Segundo ela, é muito importante que os parentes se autorizem a sentir raiva, embora a culpa seja um sentimento muito mais aceito pela sociedade.
“A raiva escancara que a necessidade da gente não foi satisfeita. Porque nós gostaríamos que essa pessoa tivesse ficado conosco, que não tivesse nos deixado no breu, sem respostas”, afirma a psicóloga, líder de grupos online de apoio aos enlutados que chegam a reunir 150 pessoas.
Para os que ficam, viver é a melhor resposta. Mas como? Muitas vezes, há uma ruminação, um repassar de decisões que poderiam ter sido diferentes, que se aproxima de novo da areia movediça da culpa.

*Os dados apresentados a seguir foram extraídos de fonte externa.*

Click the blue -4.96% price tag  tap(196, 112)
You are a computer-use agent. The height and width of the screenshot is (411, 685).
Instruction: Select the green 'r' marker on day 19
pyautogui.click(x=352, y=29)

“O suicídio é um ato único e exclusivo da pessoa que se matou. A verdade foi embora com essa pessoa”, esclarece Fukumitsu.
Para muitos enlutados, é necessário buscar um novo propósito de vida, que pode estar no ativismo, no trabalho voluntário ou até no estudo de psicologia.
Mas, no fundo, é o que me disse uma pessoa convidada a participar da produção de “Para os que Ficam” e que suporta há décadas uma dor que parece não dar trégua. Só há um caminho: crescer. “Essa dor não passa, nem diminui de tamanho. A gente é que tem que crescer em volta dela.” Et voilà.